The Real Deal – Homemade Yogurt

RM from West Pennant Hills NSW wrote me:

“In the past I have successfully made my own yoghurt, but over the years I have forgotten how much milk to use. I always used a small tub of plain yogurt starter, plus the milk and a tin of carnation evaporated milk. Can you help with those milk quantities please?”

Here’s my recipe:

Home-made Yogurt

Yogurt is an indispensable ingredient in vegetarian cuisine, being nutritious, tasty, and easily digestible.

It is a source of calcium, protein, fat, carbohydrates, phosphorus, vitamin A, the B-complex vitamins, and vitamin D. The lactic acid content of yogurt aids in the digestion of calcium. Yogurt encourages the growth of “friendly” bacteria in the intestines that help destroy harmful strains. And yogurt is quickly assimilated into the body.

Yogurt is made by adding a small amount of ‘starter’ (which can be either previously prepared homemade yogurt or commercial plain yogurt) to warm milk. Under certain temperature conditions, and after some hours, the live bacteria in the starter will transform the milk into yogurt, which can then be refrigerated and used as needed. If you prefer a slightly thicker, firm yogurt, you can add milk powder at the beginning.

SETTING TIME: 4 – 10 hours,
YIELD: 4 cups (1 litre).

1/3 cup fresh milk (optional),
1/2 cup full-cream milk powder (optional),
4 cups (1 litre) fresh milk,
3 tablespoons fresh plain yogurt.

If you prefer thicker yogurt, combine the 1/3 cup of milk with the milk powder, whisk until smooth, and set aside.

Bring the milk to the boil in a heavy, 3-litre/quart saucepan, stirring constantly. Remove milk from the heat and whisk in the optional powdered-milk thickener. Transfer the milk into a sterilized container and set aside to cool.

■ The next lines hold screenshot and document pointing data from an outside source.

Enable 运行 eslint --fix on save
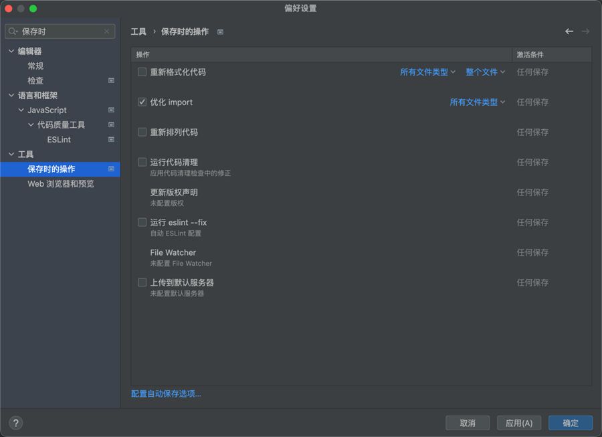The height and width of the screenshot is (437, 602). click(x=142, y=222)
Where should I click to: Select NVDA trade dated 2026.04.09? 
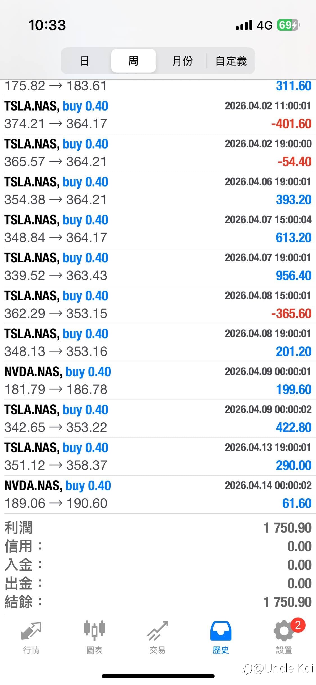[x=158, y=381]
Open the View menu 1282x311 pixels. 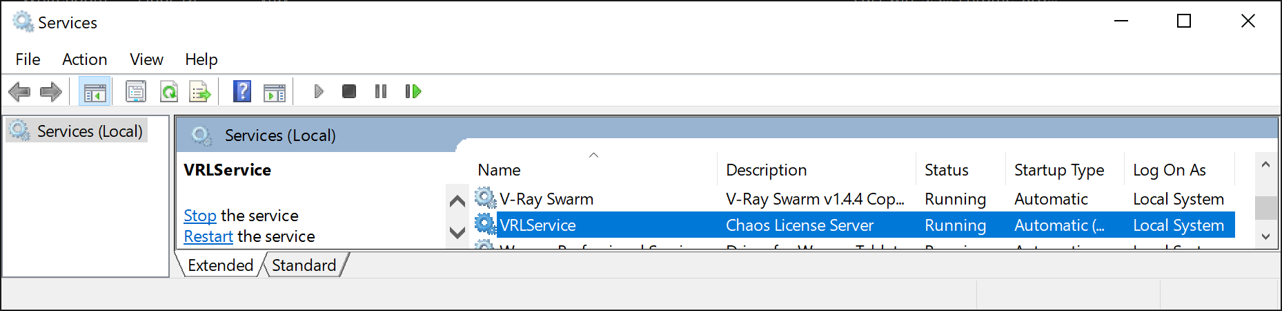tap(146, 59)
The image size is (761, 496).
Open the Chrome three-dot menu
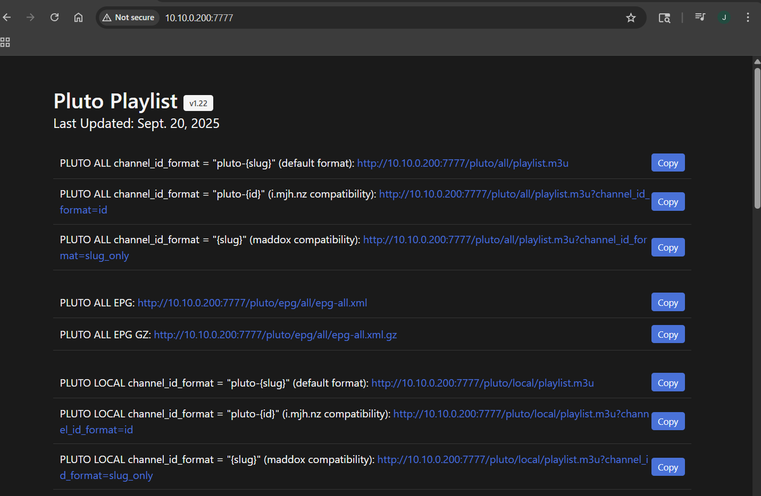[748, 18]
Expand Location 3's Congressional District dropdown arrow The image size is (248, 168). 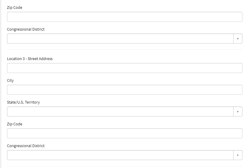click(238, 155)
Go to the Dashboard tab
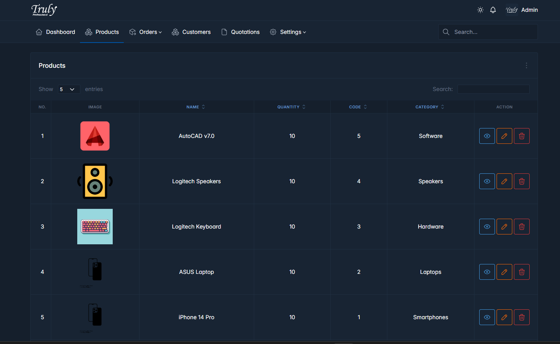 (56, 32)
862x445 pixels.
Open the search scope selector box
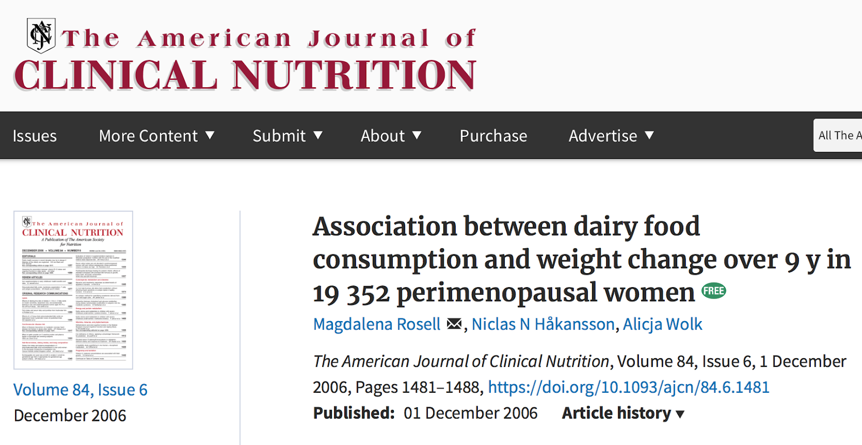click(x=838, y=135)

When the temperature of the milk has reached 46°C/115°F, add the yogurt starter and whisk until smooth. The milk temperature should not exceed 44°C/111°F, which is the ideal culturing temperature. If you don’t have a thermometer, that ideal temperature is about body heat; splash a little on the back of your hand to check.

Place the container of warm milk in a warm place for 4 – 6 hours. You can place the container inside a sealed plastic bucket of warm water or wrap it in a towel or heavy blanket. The container may also be placed in an oven with the pilot light on, in a preheated electric oven which has been turned off, or in a wide-mouthed thermos flask.

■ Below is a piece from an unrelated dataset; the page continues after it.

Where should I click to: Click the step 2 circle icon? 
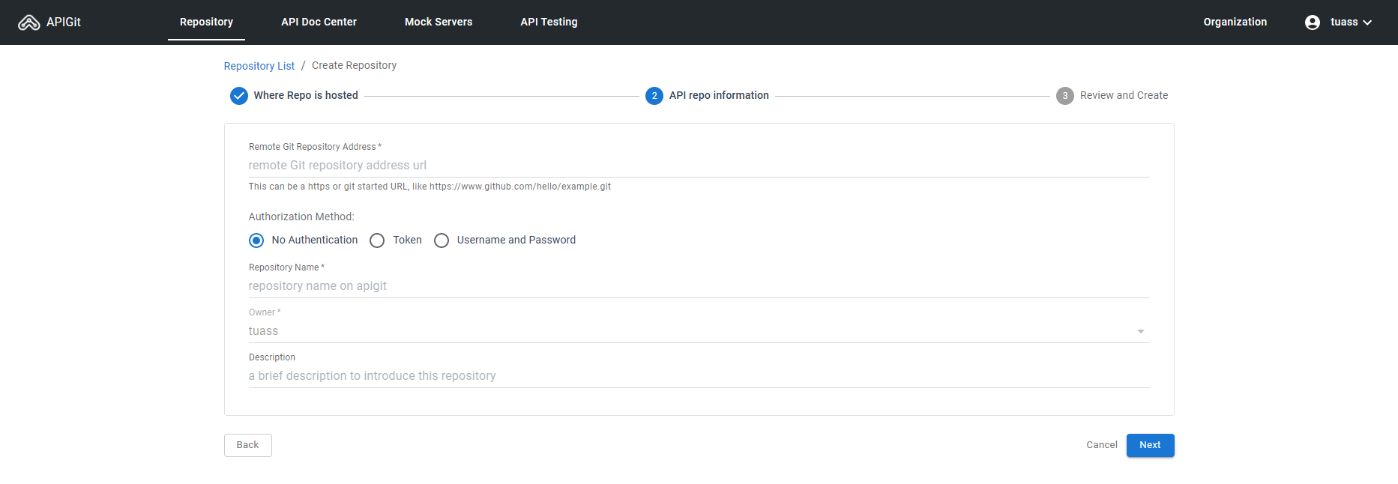tap(654, 96)
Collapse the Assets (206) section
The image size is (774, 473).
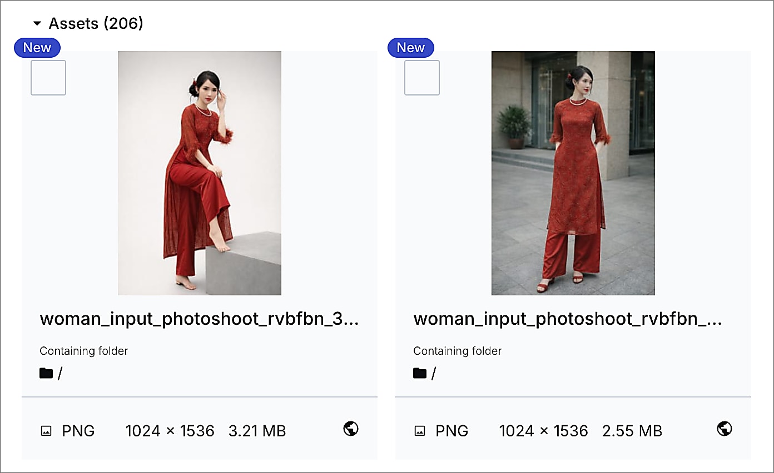[37, 23]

Check the yogurt after 5 hours. It should be thick and firm (it will become thicker after refrigeration). Refrigerate, covered, and use within 3 days. After three days, the yogurt makes an ideal curdling agent for production of Home-made Curd Cheese (Panir).

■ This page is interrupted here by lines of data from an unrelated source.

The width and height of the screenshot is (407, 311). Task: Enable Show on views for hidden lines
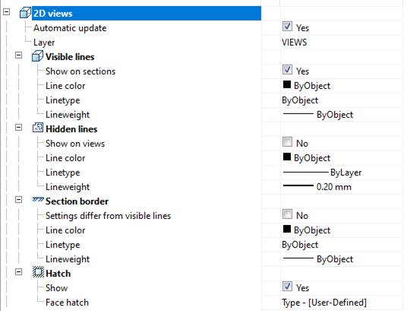[287, 142]
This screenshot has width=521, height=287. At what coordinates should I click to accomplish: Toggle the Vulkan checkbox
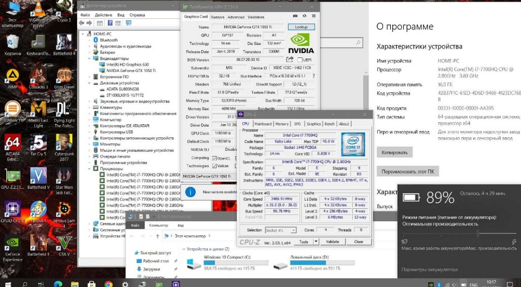coord(214,166)
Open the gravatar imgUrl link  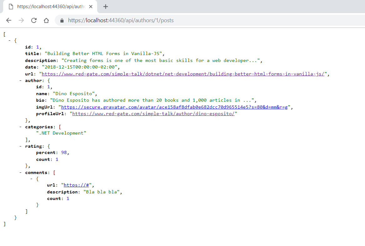174,107
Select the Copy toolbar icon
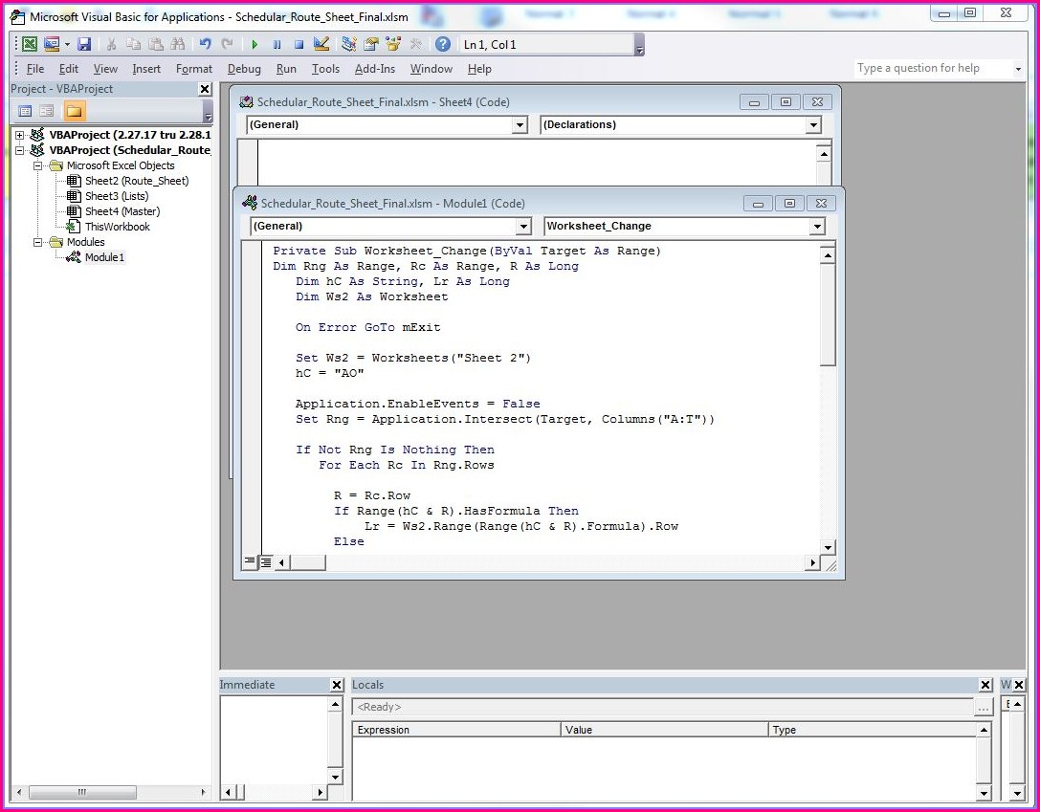Viewport: 1040px width, 812px height. [134, 43]
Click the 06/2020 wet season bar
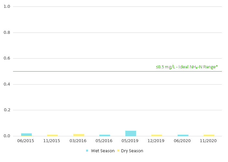228x162 pixels. coord(183,135)
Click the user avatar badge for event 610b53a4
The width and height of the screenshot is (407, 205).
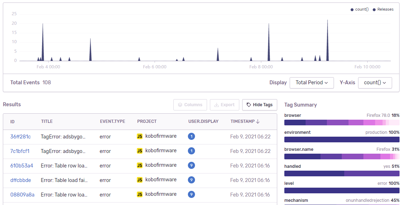click(191, 165)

Note: If your home-made yogurt does not taste as nice as expected or is something other than yogurt, consider the following points:

Over-boiling the milk without proper stirring can cause the milk to scorch or burn. This will give the yogurt an unpleasant taste.

If the milk does not sufficiently cool before you add the starter culture, it will curdle.

If the milk cools too much before adding the starter culture, it will remain milk.

If you do not ensure continuous warmth during incubation, the yogurt might fall to a less-than-desired temperature. Over warming during incubation causes spoilage.

Over-incubation (allowing the milk and yogurt to sit for longer than required) will produce a strong-tasting, tart yogurt.

Non-sterile containers may introduce foreign bacteria into your yogurt, causing bad tastes. Do not disturb the yogurt while it is culturing.

To thicken your yogurt, spoon it into a cloth, place in a collander over a bowl, and allow it to drain for a few hours. It will lose excess moisture and turn into a delicious yogurt cream-cheese, as in the picture above.